A metaanalysis was performed for the presence or absence of recurrent pain as a dichotomous variable expressed as RR with 95% CI, considering separately dysmenorrhea, chronic pelvic pain, and dyspareunia. For the study reporting pain both as a dichotomous and as a continuous variable, only pain expressed as a dichotomous variable was included in the metaanalysis, for consistency with the other studies.
One study reported on patients with endometriosis, and, among the outcomes considered in the present systematic review, only the outcome of cyst recurrence was reported separately for the subgroup of patients with ovarian endometriomas. Both the first author and corresponding author were contacted to have separate data for the endometrioma patients and also for the other outcomes considered, but no response was obtained. Therefore, a secondary analysis was conducted, with the exclusion of this study. The same study is also the only nonrandomized study among the included studies. Therefore, the same secondary metaanalysis is valid as a sensitivity analysis performed after exclusion of nonrandomized studies.
The follow-up timing schedule varied between a minimum of 6 months and a maximum of 24 months after surgery. In most studies, multiple follow-up visits were planned, at either 6 or 12 month intervals ( Table ). For some outcomes, however, results were reported only at 12 months. For consistency, the 12 month visit data were therefore considered for all outcomes.
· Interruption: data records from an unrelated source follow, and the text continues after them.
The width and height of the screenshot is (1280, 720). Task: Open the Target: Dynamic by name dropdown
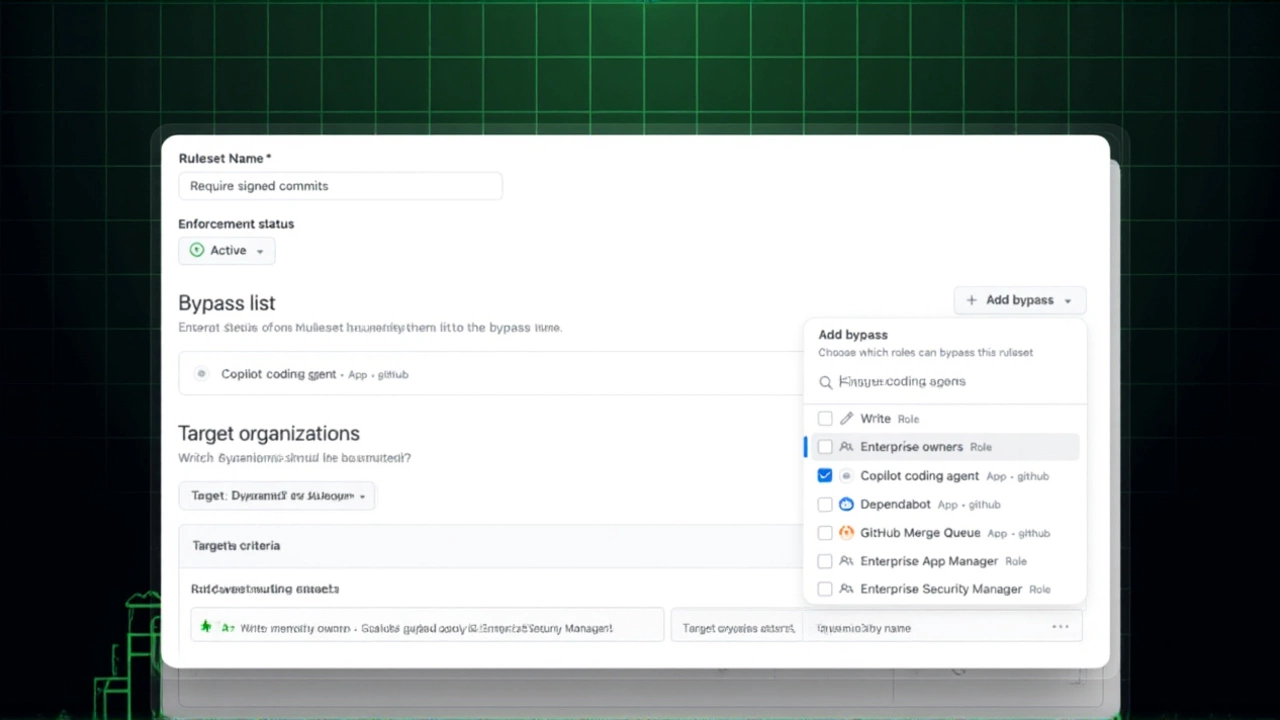[277, 495]
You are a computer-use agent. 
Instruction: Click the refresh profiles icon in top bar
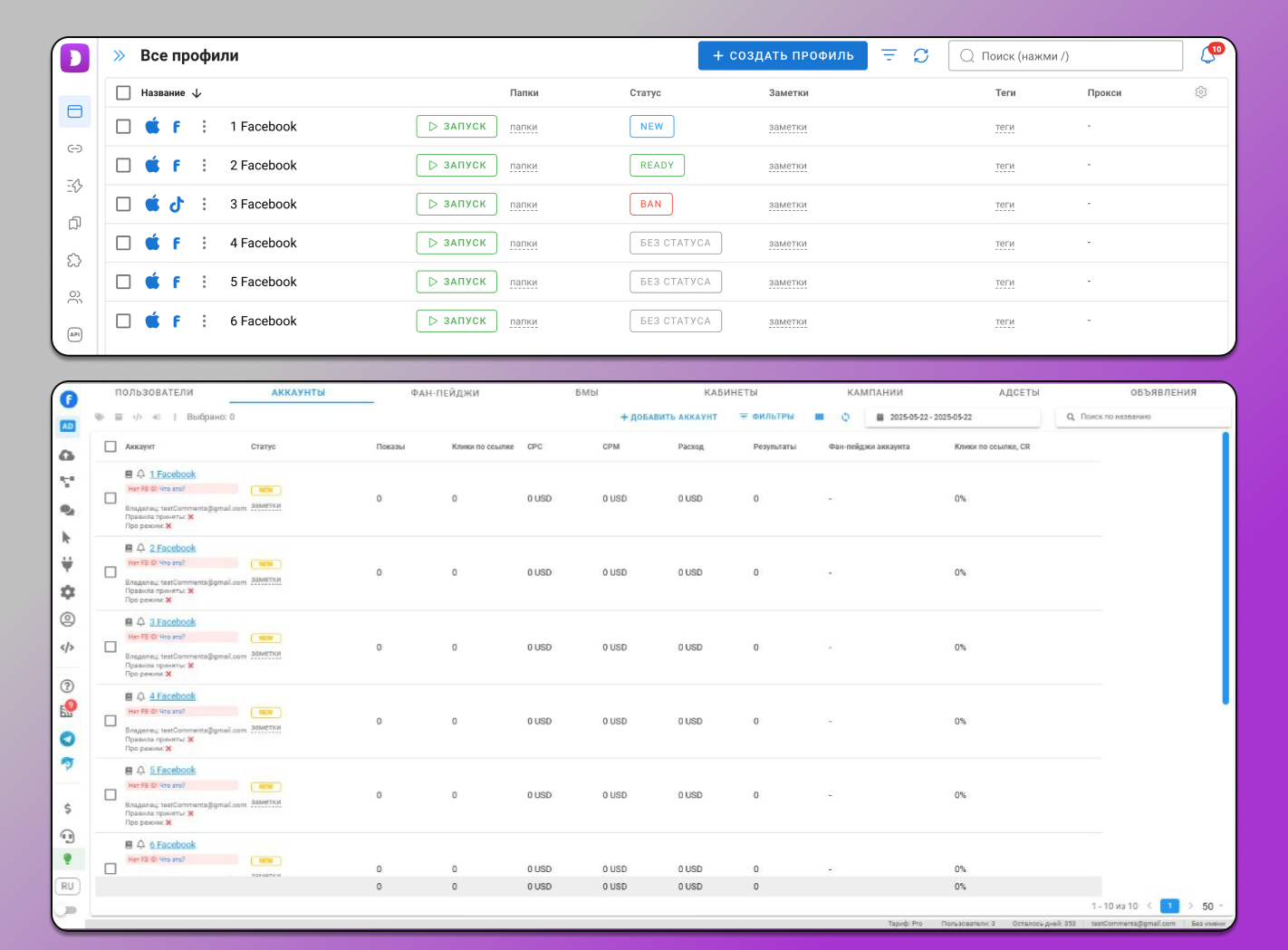921,55
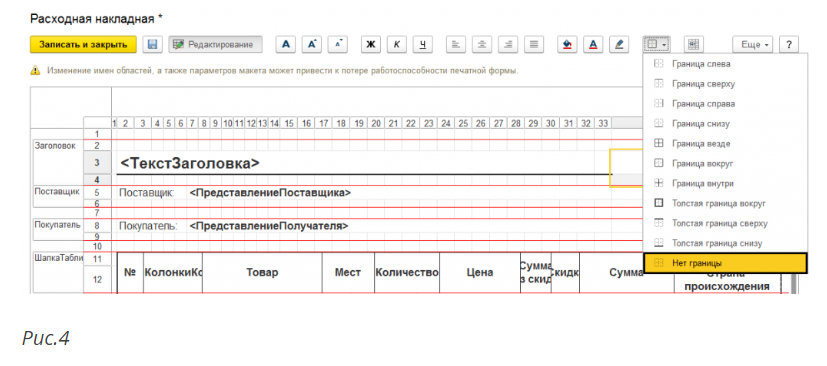
Task: Open the background fill color picker
Action: point(568,44)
As concerns the primary outcomes, recurrence of endometrioma was not significantly different after a continuous vs a cyclic OC schedule (RR, 0.54; 95% CI, 0.28–1.05; P = .07) ( Figure 3 ). Heterogeneity for this comparison was low (I 2 = 0%). At the sensitivity analysis, after exclusion of the nonrandomized study, the endometrioma recurrence rates were still not significantly different between the 2 schedules (RR, 0.53; 95% CI, 0.22–1.31, P = .17) ( Figure 4 ). Heterogeneity for this comparison was low (I 2 = 0%).
For the pain recurrence rates, a continuous OC regimen was associated with a significantly lower RR for dysmenorrhea recurrence (RR, 0.24; 95% CI, 0.06–0.91; P = .04) ( Figure 5 ). Heterogeneity for this comparison was high (I 2 = 67%). After the exclusion of the nonrandomized study, a statistically significant difference was not reached for a lower RR risk after a continuous OC schedule (RR, 0.10; 95% CI, 0.00–2.70; P = .17) ( Figure 6 ). Heterogeneity for this comparison was high (I 2 = 80%).
Nonsignificant differences were present for chronic pelvic pain (RR, 0.61; 95% CI, 0.36–1.03; P = .06) ( Figure 7 ) and dyspareunia (RR, 0.77; 95% CI, 0.52–1.12; P = .17) ( Figure 8 ). Heterogeneity was high for the former metaanalysis (I 2 = 51%) and low for the latter (I 2 = 0%). A sensitivity analysis with the exclusion of the only non-RCT did not change significantly the results for chronic pelvic pain (RR, 0.78, with 95% CI, 0.56–1.07; P = .13, I 2 = 0%) ( Figure 9 ) and for dyspareunia (RR, 0.87, with 95% CI, 0.56–1.35, P = .53). In this latter analysis, only 1 study could be included.